Lo cierto es que, cuando se llevó a cabo la confiscación de los bienes de Aristófanes, se encontraron menos de los que esperaba el pueblo de Atenas, por lo que las sospechas recayeron imediatamente sobre su suegro, a quien se persiguió con apographḗ por entender que había distraído en su favor gran parte de los bienes del yerno —de los bienes «invisibles», claro está (cf. § 29)—. Pero el suegro murió durante la instrucción del sumario y la responsabilidad recayó inmediatamente sobre su hijo y heredero —nuestro orador— que era, naturalmente, cuñado de Aristófanes.

El asunto era poco atractivo, sin duda, para Lisias. Quizá lo único que venía a salvarlo eran los sonoros nombres de los personajes en él implicados. Pese a todo, consiguió construir un discurso que, si no brilla a la altura de sus mejores, en un análisis minucioso revela la enorme sabiduría del maestro del engaño que era Lisias. Y si, como le achaca Blass5, es más bien escaso en figuras retóricas; si el orador no acaba de redondear los períodos y la composición «se adecúa al carácter del idiótēs», ello venía exigido por la situación y el asunto. De todas formas la composición y la argumentación demuestran la maestría de siempre, pese al juicio negativo de Gernet6, que no compartimos. Basta con examinar la estudiada proporción de cada una de sus partes y la armazón argumentativa, oculta como tantas veces bajo un buscado desorden.

El exordio (§§ 1-6), pese a contener tópicos que aparecen «sueltos» en otros discursos, no es, pace Blass, un proemio preparado, lleno de clichés para colocarlo en cualquier discurso a falta de algo mejor. De hecho, lo único verdaderamente tópico es la alusión a la inexperiencia del orador—aunque, incluso en este caso, su ingenuidad, su carácter de idiótēs y aprágmōn será un motivo recurrente a lo largo de todo el discurso, no un simple tópos de exordio—. El resto de éste es una alusión obsesiva al honor del padre muerto: el miedo a que quede como injusto; la desazón ante el hecho de que, incluso demostrándose falsa la acusación, ya sea tarde para repararla; la insistencia, en fin, en que la calumnia es «lo más terrible».
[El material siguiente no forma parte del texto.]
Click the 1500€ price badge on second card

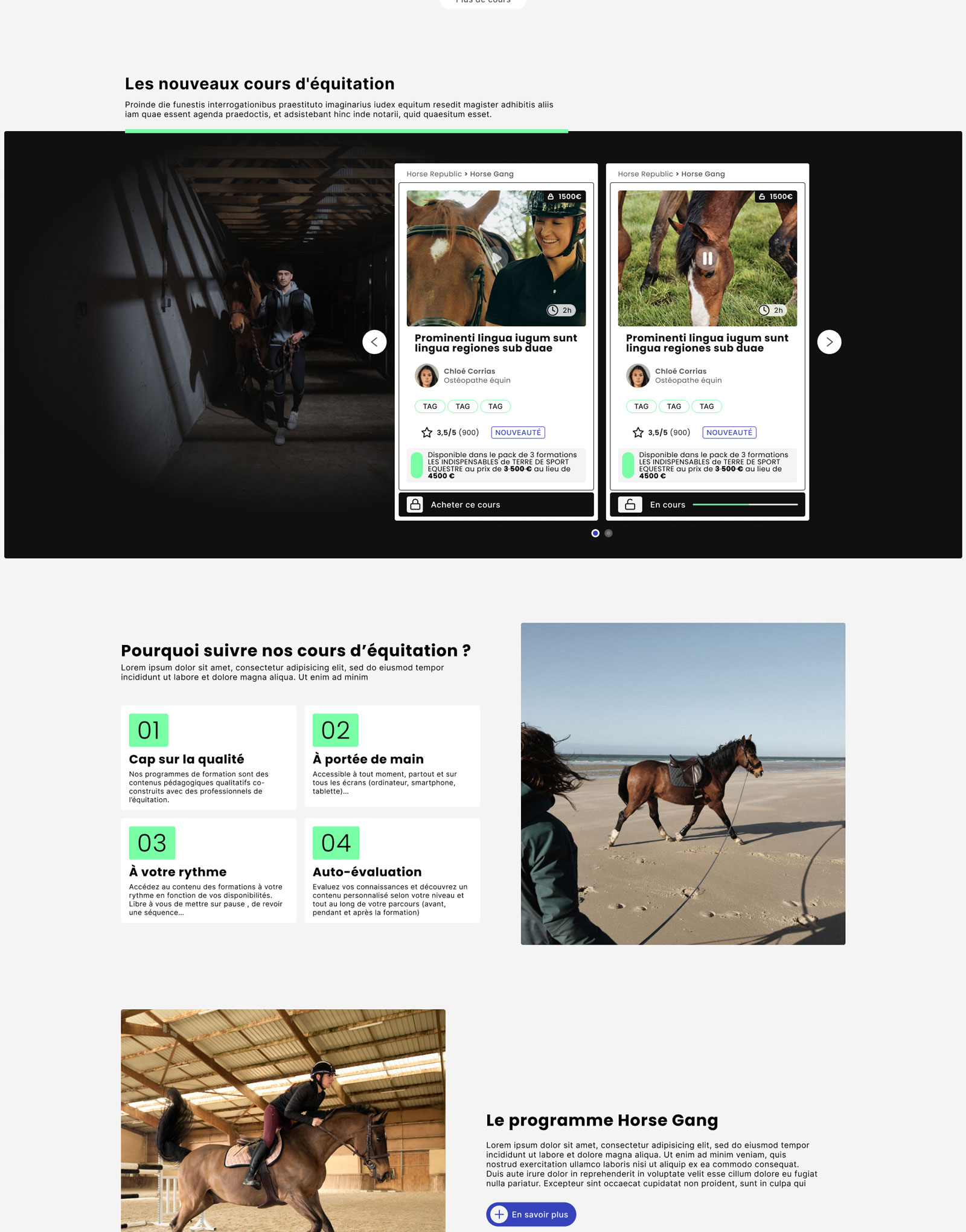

Porque todo lo que tiene que demostrar el orador es que han calumniado a su padre acusándolo de que se ha quedado con los bienes de Aristófanes. De esta manera, la tarea primordial que tiene Lisias es reivindicar el nombre de Nicofemo y Aristófanes mostrando, primero, que el juicio que obtuvieron fue canallesco e injusto: sin posibilidad de defensa, sin que se les permitiera un entierro digno (§§ 7-11); y segundo, que el padre del orador nunca obró por dinero: ni cuando él se casó, ni cuando casó a sus hijos obró por interés. De hecho la única familia declaradamente rica con la que emparentaron fue la de Aristófanes y ello porque «eran honrados y bienquistos a la ciudad» (§§ 12-17).

Esto conduce a trazar las semblanzas de Aristófanes y Nicofemo (§§ 18-52), lo que ocupa la mayor parte del discurso. A Aristófanes se le presenta como un hombre emprendedor y ambicioso, pero también generoso; en una palabra, el ateniense que todo ateniense quiere ser. Y, sobre todo, sus andanzas demuestran que no tenía bienes muebles ni dinero —liquidez, decimos hoy— aunque sí poseyera casa y una finca. En cuanto a Nicofemo, lo que el orador debe demostrar es que tenía menos de lo que la gente creía y, para ello, tiene que recurrir al argumento de probabilidad en dos sentidos: de un lado, afirmando que, en forzado paralelismo con su amigo Conón, debió de dejar gran parte de sus bienes en Chipre donde tenía otra familia; de otro lado y sobre todo, a través de una serie de ejemplos de próceres atenienses cuyas fortunas resultaron ser, a su muerte, muy inferiores a lo que se estimaba.

El resto del discurso se dedica al orador y a su padre (§§ 53-64). Ya entre medias (§§ 34-44), y muy astutamente, el orador ha dejado caer que, contra lo que suele ocurrir, le han confiscado ya absolutamente todos los bienes muebles y que no le queda nada, pese a que tiene que criar a los muchos hijos de su hermana. Pero es ahora cuando dedica los últimos diez párrafos a trazar su propia semblanza y a rematar la de su padre: él mismo es el característico ciudadano aprágmōn que nunca ha pisado un tribunal aunque vive muy cerca de ellos. En cuanto a su padre, todo lo ha hecho por Atenas —enumera con todo detalle las liturgias desempeñadas— y por los necesitados.

En fin, la conclusión a la que se llega al final es, de un lado, que su padre fue el hombre más generoso del mundo y que, por tanto, sería absurdo que sustrajera el dinero del yerno; y en segundo lugar —algo que es tópico en los discursos de confiscación— que al Estado no le beneficia tanto la confiscación como el que los propietarios conserven sus bienes a fin de poder seguir desempeñando liturgias y haciendo aportaciones.

Es, en definitiva un discurso en el que no brilla especialmente el êthos y en el que el páthos es, a veces, forzado porque no se adecua al tema7, pero muy pragmáticamente construido para los fines que se propone. Y si Lisias no ha puesto aquí en juego sus mejores virtudes, al menos ha superado sus peores defectos.

En cuanto a la fecha de su composición, es también de los discursos que se dejan fechar bien. Por la alusión a la expedición de Diotimo (§ 50) del 388 a. C., y a la guerra que todavía dura, ya que el orador está desempeñando la trierarquía (cf. § 62), y que terminó el 386, debemos asignarlo al 387.

NOTA TEXTUAL



1 Esta contradicción es señalada por JENOFONTE (Hel. IV 8, 24).

2 Cf. DEMÓSTENES, XLIX 67.

3 Cf. THALHEIM en RE s. v.; LIPSIUS, 176 y sigs.; BONNER-SMITH, I 294 y sigs.; HARRISON, 11 50-59.

4 Cf. II 37. Se basa, más que nada, en que en § 8 se afirma que es ilegal, pero ello podría ser una simple exageración.

5 Cf. I 539.

6 Cf. II 38.

7 Un notable ejemplo de este páthos inoportuno, que señalan todos los comentaristas, es la exclamación de § 54 («por los dioses Olímpicos, jueces»).